Elsewhere the musical, like Fame and the thrice-made A Star is Born (1954, 1976, 2018) mix their narrative and their performance seamlessly; then there are the fictional musicians, the focus of this season, though almost all of these films do draw from the lives of real performances for dramatic, or comedic purposes. We will travel with them from 60s New York to 70s London to 80s globe trotting rock excess to the pressure cooker environment of a New York musical conservatory to consider why the musician still remains a quintessentially cinematic figure. What better place to start than the decade that arguably birthed the musician as pop-culture icon, and with the Coen Brothers' Inside Llewyn Davis, a bitter-sweet portrait of a folk musician (Oscar Isaac, in his cinematic breakthrough role).
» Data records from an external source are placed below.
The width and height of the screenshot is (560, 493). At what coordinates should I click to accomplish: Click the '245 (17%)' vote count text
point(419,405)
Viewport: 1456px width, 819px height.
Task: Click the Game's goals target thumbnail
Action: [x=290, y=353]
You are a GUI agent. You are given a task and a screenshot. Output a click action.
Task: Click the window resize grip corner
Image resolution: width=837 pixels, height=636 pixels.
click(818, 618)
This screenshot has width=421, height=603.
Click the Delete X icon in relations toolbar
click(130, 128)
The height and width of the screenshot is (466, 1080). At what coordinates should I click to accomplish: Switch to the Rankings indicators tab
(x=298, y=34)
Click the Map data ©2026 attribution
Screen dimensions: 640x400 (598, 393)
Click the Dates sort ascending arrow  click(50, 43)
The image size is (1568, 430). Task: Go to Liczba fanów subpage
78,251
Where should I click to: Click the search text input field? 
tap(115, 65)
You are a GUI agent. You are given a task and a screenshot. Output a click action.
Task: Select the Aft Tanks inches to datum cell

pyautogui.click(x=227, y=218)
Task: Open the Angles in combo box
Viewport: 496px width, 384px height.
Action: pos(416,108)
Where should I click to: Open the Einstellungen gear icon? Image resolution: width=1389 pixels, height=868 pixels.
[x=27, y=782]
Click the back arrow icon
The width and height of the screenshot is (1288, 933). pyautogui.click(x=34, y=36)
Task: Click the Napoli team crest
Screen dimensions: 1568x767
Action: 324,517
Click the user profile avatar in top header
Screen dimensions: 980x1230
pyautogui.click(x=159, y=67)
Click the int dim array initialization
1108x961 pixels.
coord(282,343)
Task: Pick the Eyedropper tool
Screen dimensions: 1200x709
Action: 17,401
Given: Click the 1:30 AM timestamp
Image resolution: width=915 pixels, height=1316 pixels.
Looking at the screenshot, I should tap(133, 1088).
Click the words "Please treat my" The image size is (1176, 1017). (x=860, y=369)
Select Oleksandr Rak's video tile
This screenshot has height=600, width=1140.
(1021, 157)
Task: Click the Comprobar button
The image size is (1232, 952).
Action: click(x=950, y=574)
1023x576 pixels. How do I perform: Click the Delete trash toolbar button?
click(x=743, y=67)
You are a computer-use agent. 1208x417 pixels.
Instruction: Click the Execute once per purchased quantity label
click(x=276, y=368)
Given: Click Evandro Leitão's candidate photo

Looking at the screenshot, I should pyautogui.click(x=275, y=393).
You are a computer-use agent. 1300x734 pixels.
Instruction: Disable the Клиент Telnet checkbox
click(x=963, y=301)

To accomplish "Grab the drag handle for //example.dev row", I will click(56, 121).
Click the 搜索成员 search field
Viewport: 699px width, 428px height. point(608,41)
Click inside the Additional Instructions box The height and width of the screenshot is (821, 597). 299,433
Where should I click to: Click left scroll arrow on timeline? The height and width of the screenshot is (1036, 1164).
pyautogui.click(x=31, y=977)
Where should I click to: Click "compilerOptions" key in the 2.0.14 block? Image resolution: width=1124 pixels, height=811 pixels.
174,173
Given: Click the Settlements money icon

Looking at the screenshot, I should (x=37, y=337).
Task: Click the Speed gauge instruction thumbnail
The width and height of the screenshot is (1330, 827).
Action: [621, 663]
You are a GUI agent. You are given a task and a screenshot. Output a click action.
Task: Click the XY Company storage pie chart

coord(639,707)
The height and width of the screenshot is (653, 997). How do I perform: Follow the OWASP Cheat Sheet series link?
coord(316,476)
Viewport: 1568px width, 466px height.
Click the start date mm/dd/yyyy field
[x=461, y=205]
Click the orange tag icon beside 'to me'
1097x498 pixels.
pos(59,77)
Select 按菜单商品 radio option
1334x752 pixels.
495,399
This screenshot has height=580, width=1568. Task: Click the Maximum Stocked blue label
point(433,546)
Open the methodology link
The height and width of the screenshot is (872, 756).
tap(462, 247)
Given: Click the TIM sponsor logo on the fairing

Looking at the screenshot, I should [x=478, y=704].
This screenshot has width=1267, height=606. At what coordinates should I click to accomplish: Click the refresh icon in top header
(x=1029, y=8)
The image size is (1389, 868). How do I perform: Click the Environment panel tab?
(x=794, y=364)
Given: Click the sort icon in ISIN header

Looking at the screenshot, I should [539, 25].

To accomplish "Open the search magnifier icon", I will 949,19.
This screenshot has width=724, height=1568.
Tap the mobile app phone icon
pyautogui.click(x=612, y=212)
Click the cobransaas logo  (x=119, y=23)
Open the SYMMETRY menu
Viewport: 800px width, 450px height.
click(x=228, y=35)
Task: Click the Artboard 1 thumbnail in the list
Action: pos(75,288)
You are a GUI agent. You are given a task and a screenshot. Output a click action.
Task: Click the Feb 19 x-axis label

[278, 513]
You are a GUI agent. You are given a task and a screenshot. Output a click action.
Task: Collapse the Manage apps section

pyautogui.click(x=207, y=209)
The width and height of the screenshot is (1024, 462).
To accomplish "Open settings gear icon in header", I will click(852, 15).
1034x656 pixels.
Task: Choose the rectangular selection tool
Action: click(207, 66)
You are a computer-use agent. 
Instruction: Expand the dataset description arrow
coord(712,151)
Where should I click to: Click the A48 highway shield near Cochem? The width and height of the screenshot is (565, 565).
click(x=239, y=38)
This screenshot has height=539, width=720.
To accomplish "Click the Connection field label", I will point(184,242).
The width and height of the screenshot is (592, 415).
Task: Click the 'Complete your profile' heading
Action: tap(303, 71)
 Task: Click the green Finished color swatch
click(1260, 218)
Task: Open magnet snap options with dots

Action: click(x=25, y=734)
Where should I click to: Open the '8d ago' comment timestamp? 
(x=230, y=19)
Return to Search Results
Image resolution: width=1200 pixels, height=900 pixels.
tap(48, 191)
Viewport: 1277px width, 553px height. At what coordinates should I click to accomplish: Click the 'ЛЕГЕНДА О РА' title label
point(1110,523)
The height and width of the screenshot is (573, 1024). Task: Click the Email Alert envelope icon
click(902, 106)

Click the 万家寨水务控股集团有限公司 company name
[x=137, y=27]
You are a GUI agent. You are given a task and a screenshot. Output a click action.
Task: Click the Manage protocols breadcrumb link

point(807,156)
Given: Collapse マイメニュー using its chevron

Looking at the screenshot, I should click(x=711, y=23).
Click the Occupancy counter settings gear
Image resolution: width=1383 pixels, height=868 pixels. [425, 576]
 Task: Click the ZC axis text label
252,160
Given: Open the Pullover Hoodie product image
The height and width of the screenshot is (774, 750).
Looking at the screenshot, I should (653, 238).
Depicting a week in Davis' life, there is a sense of a man beaten down by life, the transitory life of the beat poets and the wandering figures of the early 1960s counterculture refracted down into one man whose luck never seems to change. We follow Llewyn as he drifts around the village New York, sleeping on couches, trying to reconcile with the figure of Jean (a tempestuous Carey Mulligan), falling out with his would-be benefactors, the middle-class Gorfeins and his agent, Mel. Disaffected with folk music, he hitches down to Chicago in the company of jazz musician Roland Turner, (John Goodman, who is at turns menacing and strung out), and beat poet Johnny Five (Garrett Hedlund), and slowly wanders back to New York. Llewyn, as Jean spits at one point, doesn't "want to go anywhere". For all his wandering, Llewyn never really seems to get anywhere.

Oscar Isaac is key to this. Without his performance, the film does not work: there is, despite almost everything going wrong for him, despite his arrogance and hipster-ish attitude to the authenticity of folk music, something that rubs up against both the Gorfeins - a scene where he blows up at them for joining in with a song he previously performed as a duo is skin crawlingly embarrassing -and his friends in the folk music, from Jean and Jim (Justin Timberlake) outward, we openly side with Llewyn. Isaac seems permanently, almost existentially tired throughout the film, at one point summing up his situation with "I'm tired. I thought I just needed a night's sleep but it's more than that", though whether this tiredness is with music, or life in general, the film is more candid. 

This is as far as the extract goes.